At a higher level, InXight's tools can create document summaries based on patterns and relevant pieces of the
search query, giving users greater insight into the document's actual content, said Ian Hersey, advanced product
planning manager for InXight.
Currently, the company is only licensing the product to third-party vendors including Verity and SPSS Inc. of
Chicago. A producer of statistical analysis software for market and scientific research, business analysis and
quality process control, SPSS licensed LinguistX for its TextSmart product. TextSmart categorizes free-form (open-ended)
survey answers automatically, instead of a person having to code each response by hand, said Louise Rehling, executive
vice president of product development at SPSS.
TextSmart, with the help of LinguistX, checks the answer for spelling, reduces words to their stem, performs
cluster analysis and creates a coding category which can be later reviewed for accuracy. "The LinguistX product
tries to get all the 'noise' out of the answer by reducing the total number of words down to key words," Rehling
explained.
InXight/Xerox innovation is the hyperbolic tree concept, which returns search results in a visual format rather
than text. The visual format allows the user to see how each of the search results is related to the rest of the
surrounding documents. Color coding enables users to see the density of results in a given area. "We're aiming
to solve everything in one view with the hyperbolic tree," InXight's Hersey said.
Paris-based ERLI is also offering natural language processing in its IR product. IR is a server-based tool that
is said to understand the user's frame of reference -- what the phrase and combination of words mean to them. This
enables the tool to build an optimized query that can be used by the search engine for more accurate retrieval
results. ERLI's TM administrative tool allows users to add words and meanings to the standard lexicon used by the
linguistic server, thus training the server to understand a particular company's or user's language better.

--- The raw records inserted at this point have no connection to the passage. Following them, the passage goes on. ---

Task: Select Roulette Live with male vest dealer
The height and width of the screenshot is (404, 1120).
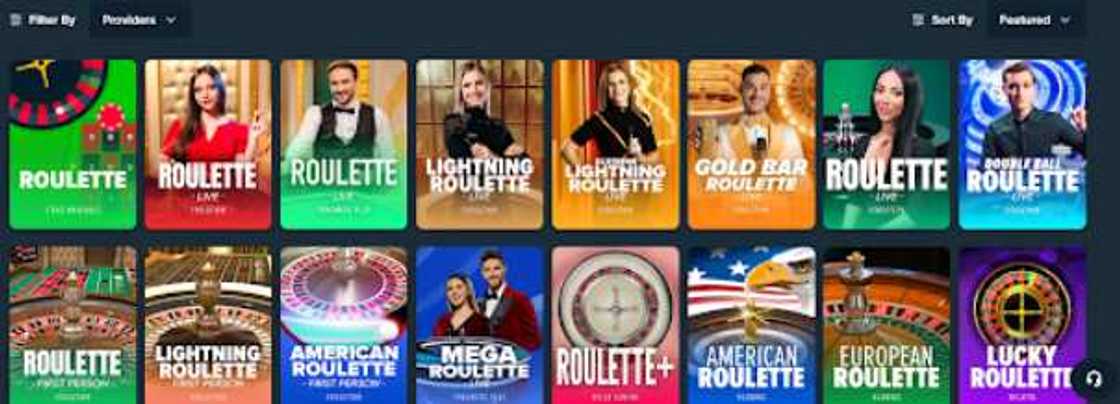Action: pos(344,144)
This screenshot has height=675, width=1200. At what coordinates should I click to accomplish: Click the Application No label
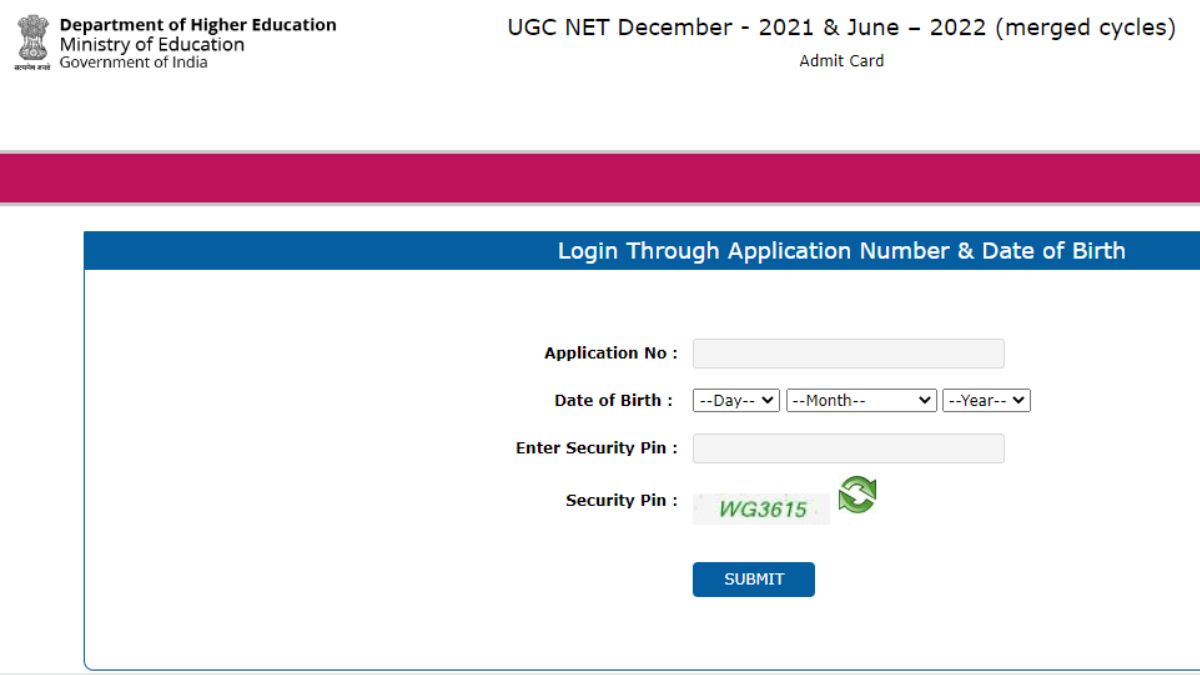[x=610, y=353]
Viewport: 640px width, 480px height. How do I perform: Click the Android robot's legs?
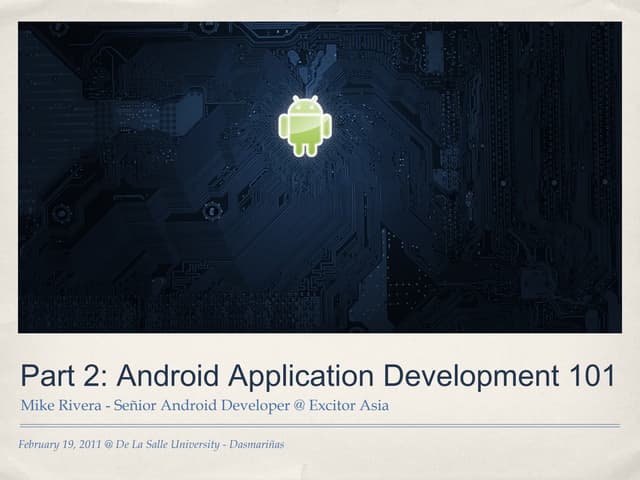point(305,149)
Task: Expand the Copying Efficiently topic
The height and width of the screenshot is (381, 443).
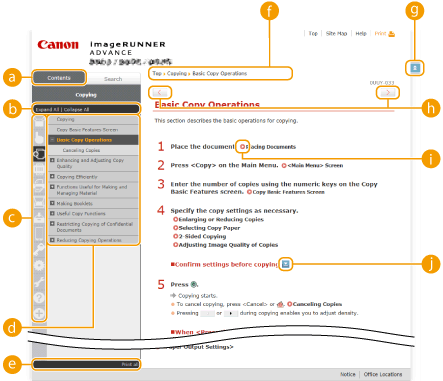Action: click(x=52, y=176)
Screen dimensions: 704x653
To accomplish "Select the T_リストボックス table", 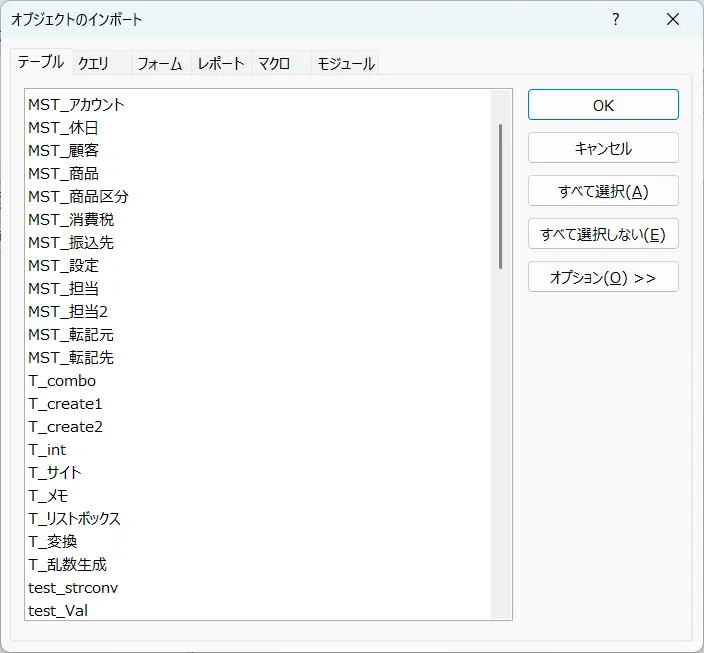I will coord(74,519).
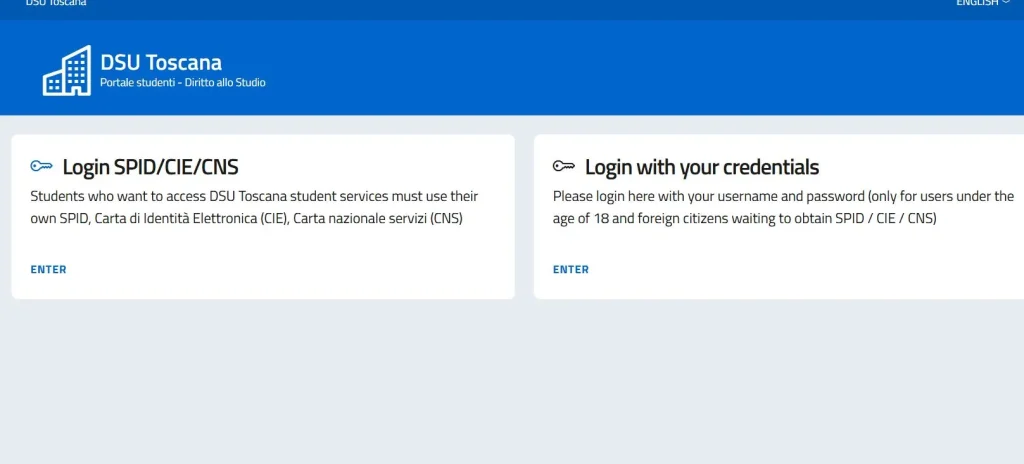1024x464 pixels.
Task: Click the key icon beside Login with your credentials
Action: pos(563,167)
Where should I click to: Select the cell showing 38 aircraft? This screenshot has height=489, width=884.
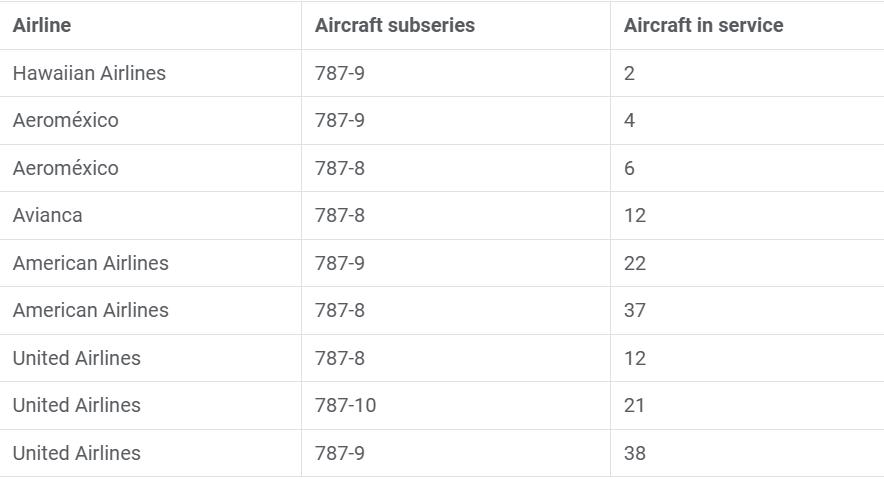(634, 453)
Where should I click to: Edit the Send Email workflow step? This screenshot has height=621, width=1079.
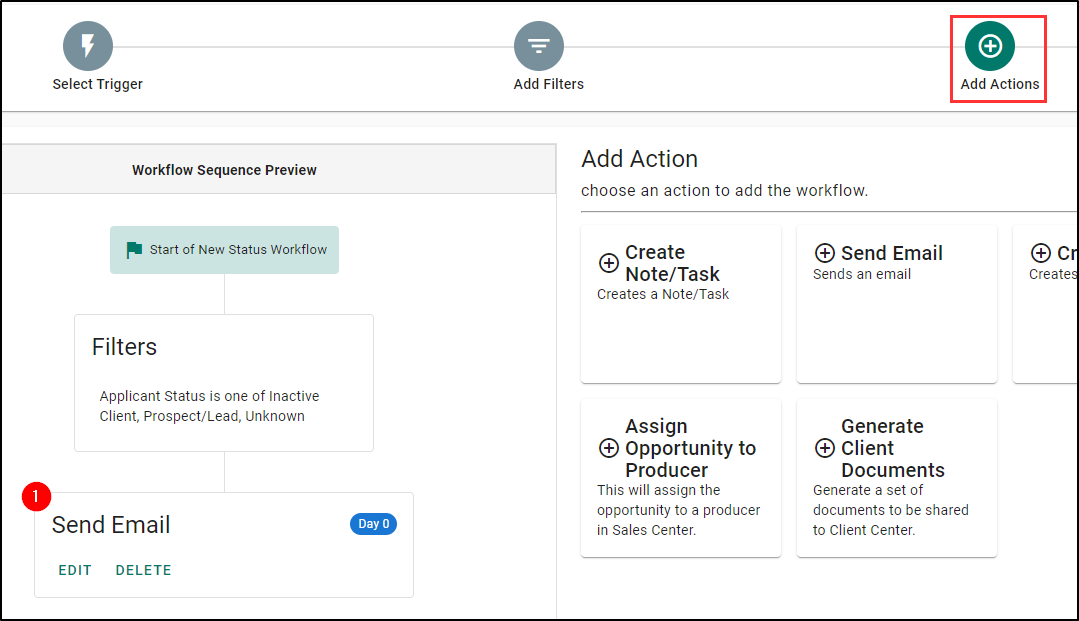75,570
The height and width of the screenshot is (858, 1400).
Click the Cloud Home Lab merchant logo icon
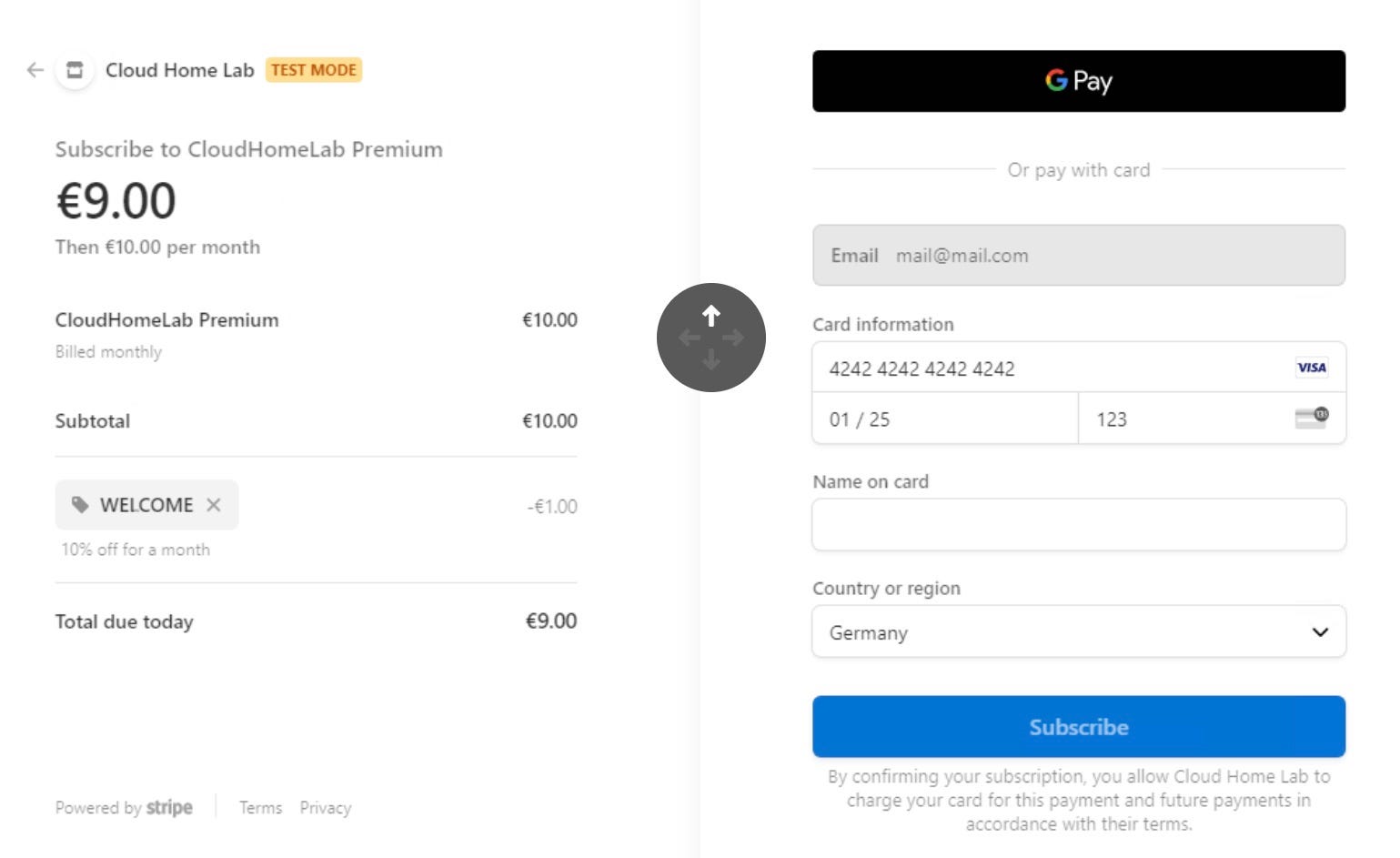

InXight and others are working to find a means for search engines to recognize questions, such as "Who
was the last major league player to hit .400 in a season?" Hersey envisions an engine able to determine the
result should be related to a person that played baseball, at the very least. Enter that search into a modern day
search engine and see what happens.
Until Hersey's vision is realized, look for improvements in relevancy rankings and search refinement. Assorted
vendors are working on advances in neural and fuzzy logic searching. For example, Fulcrum is working on neural
network-based technology for accomplishing automatic subject classifying of documents. This technology should be
available in the first half of 1998, predicts Fulcrum's Haskins. Verity's Weissman sees more query navigation and
categorization techniques in his company's future, all of which should help less technical end users find the impossible.